As I currently have a little time, I was looking on the web a few days ago. In need of fresh, fascinating tips, inspiring recipes that I have never tried before, to surprise my loved ones with. Searching for a while but could not find lots of interesting things. Right before I wanted to give up on it, I stumbled on this delightful and easy treat by luck at Suncakemom. It looked so tempting
on its pic, it required immediate action.
It was not difficult to imagine the way it is made, how it tastes and just how much boyfriend will probably like it. Mind you, it is rather easy to impress the guy when it comes to desserts. Yes, I am a lucky one. Or perhaps he is.Anyway, I visited the site and simply used the step by step instuctions that had been combined with wonderful pictures of the task. It just makes life rather easy. I can imagine that it’s a slight hassle to shoot photos in the midst of baking in the kitchen as you usually have sticky hands thus i pretty appreciate the effort and time she put in for making this blogpost and recipe easily followed.
With that said I’m encouraged presenting my own dishes in a similar fashion. Thanks for the thought.

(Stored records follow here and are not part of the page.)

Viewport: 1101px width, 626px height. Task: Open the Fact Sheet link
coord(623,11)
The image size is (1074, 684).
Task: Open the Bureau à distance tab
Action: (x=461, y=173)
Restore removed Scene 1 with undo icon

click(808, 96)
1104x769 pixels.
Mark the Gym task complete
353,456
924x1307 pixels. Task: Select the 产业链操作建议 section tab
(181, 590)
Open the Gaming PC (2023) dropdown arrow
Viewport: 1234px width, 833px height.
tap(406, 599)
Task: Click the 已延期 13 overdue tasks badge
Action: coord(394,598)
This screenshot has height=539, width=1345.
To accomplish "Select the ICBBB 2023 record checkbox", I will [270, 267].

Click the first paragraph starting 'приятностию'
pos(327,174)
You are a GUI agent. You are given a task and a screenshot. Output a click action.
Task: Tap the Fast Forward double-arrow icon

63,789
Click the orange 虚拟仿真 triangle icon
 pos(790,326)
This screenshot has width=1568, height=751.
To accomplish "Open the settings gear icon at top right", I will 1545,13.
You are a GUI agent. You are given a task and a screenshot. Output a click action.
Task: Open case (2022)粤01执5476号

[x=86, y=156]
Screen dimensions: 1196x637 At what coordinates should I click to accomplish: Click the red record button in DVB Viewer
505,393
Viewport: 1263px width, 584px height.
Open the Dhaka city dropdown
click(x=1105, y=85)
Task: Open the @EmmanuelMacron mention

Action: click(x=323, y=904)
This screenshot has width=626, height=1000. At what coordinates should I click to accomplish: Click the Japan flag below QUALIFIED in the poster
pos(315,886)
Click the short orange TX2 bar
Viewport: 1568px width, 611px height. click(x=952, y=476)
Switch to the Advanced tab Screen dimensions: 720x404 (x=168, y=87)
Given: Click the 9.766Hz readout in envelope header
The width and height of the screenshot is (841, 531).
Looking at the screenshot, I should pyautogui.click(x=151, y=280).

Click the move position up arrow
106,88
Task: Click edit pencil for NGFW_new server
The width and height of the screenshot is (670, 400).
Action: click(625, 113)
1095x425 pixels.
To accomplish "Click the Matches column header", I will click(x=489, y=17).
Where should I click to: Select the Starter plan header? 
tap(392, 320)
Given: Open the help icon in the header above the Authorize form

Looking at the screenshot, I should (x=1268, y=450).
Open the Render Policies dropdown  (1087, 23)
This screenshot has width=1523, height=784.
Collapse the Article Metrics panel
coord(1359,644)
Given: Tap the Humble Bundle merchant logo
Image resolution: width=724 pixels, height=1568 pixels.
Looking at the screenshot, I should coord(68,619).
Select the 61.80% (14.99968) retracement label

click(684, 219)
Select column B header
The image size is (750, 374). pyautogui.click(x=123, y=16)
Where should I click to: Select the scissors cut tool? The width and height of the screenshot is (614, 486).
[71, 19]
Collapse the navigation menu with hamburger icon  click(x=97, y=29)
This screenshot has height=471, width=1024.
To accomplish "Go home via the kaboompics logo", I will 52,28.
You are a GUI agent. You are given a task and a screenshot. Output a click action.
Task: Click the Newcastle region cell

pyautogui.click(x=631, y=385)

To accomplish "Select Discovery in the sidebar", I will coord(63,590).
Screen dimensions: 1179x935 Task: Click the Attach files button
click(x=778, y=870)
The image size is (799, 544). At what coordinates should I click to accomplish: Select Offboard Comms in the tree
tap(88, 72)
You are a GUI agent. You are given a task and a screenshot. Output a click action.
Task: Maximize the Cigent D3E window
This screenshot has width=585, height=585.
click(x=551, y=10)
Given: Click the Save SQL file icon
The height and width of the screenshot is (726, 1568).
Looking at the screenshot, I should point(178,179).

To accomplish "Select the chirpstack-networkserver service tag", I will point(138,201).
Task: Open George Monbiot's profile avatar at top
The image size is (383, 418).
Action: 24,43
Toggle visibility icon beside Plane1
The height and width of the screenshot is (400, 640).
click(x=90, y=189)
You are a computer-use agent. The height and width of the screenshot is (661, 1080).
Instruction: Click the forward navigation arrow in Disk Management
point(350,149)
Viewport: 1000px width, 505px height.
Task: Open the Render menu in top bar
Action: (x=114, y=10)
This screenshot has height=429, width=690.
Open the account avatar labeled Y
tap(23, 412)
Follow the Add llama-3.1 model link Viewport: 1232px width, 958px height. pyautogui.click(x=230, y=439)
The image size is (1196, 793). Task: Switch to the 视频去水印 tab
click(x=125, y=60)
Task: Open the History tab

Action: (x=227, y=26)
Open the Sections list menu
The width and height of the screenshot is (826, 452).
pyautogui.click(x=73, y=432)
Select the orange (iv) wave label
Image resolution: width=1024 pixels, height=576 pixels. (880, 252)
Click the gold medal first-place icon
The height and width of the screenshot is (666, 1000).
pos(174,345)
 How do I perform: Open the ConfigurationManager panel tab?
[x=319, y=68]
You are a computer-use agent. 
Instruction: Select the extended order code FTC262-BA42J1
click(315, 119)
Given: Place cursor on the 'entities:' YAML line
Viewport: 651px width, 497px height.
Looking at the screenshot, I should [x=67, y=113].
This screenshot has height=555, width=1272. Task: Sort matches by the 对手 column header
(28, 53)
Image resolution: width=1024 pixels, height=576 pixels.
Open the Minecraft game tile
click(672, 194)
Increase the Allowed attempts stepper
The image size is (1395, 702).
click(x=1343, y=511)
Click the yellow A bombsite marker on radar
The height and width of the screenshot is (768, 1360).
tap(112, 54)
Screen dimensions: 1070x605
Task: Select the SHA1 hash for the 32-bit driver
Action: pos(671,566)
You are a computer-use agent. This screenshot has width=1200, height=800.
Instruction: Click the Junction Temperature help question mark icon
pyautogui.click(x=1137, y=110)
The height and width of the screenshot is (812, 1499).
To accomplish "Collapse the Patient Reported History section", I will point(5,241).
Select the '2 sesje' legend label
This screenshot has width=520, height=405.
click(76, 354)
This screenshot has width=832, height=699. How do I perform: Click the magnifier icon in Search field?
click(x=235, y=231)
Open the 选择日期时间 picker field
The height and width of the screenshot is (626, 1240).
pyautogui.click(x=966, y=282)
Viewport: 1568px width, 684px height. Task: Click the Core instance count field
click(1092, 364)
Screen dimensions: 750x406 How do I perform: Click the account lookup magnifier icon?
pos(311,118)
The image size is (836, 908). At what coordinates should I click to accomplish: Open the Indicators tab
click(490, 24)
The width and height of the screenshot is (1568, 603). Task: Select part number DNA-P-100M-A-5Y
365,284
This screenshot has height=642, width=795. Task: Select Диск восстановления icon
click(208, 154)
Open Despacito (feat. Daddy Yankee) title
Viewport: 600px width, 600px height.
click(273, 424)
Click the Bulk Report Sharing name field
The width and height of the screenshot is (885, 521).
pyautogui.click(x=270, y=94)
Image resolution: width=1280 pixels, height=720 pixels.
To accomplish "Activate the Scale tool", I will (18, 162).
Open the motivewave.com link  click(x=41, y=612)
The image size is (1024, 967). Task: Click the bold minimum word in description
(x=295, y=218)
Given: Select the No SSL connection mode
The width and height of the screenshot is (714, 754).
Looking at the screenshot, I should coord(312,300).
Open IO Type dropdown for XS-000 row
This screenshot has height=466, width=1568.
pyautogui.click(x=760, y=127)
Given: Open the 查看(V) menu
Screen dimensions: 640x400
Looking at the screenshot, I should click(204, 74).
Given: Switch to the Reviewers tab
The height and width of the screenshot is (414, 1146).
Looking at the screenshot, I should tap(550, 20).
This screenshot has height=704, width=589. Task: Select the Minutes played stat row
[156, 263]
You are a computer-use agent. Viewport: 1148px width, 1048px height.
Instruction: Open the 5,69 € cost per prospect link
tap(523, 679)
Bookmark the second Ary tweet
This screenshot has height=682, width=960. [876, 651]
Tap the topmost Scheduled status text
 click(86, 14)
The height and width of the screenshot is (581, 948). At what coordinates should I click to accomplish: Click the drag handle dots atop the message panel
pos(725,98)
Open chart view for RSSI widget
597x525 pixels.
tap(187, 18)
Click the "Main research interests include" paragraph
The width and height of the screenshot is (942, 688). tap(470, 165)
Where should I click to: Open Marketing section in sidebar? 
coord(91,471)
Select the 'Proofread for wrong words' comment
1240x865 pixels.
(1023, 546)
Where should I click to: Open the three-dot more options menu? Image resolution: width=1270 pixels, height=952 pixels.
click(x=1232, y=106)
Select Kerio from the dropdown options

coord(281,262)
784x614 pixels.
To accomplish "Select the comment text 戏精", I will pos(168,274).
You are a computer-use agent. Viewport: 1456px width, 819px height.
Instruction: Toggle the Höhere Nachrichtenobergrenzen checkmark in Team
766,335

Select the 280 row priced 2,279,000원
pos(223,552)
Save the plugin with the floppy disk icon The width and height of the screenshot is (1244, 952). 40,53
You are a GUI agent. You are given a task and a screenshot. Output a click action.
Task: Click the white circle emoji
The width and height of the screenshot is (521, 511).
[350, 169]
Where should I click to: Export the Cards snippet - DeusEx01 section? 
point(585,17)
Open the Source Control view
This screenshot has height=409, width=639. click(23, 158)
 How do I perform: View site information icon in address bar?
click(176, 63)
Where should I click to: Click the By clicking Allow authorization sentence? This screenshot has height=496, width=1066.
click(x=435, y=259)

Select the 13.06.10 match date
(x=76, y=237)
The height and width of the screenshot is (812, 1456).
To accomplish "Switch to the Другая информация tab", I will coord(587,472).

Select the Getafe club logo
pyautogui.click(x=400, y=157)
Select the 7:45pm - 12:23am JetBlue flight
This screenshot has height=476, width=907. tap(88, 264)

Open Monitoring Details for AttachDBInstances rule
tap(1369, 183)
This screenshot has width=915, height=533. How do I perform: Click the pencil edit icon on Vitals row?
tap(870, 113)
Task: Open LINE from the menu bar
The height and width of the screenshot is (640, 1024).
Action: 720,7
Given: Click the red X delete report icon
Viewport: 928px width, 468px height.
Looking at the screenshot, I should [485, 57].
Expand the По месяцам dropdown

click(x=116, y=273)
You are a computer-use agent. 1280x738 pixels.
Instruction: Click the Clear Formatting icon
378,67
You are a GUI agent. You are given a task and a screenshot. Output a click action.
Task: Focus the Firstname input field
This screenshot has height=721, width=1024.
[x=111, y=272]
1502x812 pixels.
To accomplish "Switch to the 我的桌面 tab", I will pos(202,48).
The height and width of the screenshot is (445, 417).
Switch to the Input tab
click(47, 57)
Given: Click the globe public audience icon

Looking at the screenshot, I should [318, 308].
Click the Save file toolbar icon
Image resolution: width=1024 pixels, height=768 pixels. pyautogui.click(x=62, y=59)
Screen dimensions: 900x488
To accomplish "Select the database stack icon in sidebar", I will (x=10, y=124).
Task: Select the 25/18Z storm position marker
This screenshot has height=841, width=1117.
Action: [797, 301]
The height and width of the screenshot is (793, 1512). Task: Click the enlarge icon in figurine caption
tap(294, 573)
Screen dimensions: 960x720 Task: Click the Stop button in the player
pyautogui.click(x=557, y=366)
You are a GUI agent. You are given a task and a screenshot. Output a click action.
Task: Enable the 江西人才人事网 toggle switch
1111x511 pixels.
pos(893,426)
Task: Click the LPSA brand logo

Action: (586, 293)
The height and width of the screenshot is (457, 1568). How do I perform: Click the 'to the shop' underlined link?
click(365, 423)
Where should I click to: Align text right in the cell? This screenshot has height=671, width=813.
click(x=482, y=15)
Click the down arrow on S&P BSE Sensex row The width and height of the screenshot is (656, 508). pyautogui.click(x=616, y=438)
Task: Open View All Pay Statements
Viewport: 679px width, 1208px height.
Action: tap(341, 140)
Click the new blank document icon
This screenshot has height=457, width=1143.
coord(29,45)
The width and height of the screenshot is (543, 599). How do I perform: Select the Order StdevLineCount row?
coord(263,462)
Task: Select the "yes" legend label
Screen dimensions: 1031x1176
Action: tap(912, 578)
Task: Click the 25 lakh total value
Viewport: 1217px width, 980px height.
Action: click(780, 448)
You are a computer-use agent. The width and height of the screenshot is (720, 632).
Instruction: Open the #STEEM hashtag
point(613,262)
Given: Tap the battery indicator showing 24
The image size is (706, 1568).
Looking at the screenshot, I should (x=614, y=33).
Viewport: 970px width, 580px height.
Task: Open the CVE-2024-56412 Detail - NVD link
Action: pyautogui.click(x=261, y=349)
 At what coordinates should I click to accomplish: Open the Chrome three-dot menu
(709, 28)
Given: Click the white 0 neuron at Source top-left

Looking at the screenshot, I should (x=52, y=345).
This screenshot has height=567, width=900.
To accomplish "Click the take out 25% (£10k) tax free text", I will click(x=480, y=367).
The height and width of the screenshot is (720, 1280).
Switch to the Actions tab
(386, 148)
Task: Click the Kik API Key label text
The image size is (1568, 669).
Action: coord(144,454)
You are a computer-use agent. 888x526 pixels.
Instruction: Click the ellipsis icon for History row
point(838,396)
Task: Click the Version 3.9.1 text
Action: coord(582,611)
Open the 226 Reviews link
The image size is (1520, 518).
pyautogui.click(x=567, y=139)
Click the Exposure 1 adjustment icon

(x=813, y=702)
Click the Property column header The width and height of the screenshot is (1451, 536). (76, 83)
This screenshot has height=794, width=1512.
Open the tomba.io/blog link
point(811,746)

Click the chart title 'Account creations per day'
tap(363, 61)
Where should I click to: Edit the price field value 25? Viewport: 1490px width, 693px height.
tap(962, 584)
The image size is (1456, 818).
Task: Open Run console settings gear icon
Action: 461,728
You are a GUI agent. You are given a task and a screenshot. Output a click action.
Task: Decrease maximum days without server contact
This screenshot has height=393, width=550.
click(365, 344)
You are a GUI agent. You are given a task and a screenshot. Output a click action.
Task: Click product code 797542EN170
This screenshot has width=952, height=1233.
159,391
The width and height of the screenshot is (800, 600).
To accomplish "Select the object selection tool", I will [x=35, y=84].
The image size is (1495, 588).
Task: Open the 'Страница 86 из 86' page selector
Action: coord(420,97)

I was tweaking the initial recipe to make it for the taste of my family. I can tell you it absolutely was an incredible success. They enjoyed the flavour, the thickness and enjoyed getting a treat such as this during a busy workweek. They quite simply asked for even more, a lot more. So the next time I’m not going to commit the same miscalculation. I’m likely to multiply the amount .
This parmesan chips is from SunCakeMom.
Grate the cheese.
Place parchment paper on a baking tray.
Portion the cheese out.
Sprinkle optional herbs and spices on top according to taste.
Put them into a 400°F / 200°C oven until they melt completely for about 10 -15 minutes. Some like to wait until golden brown spots start to appear on them.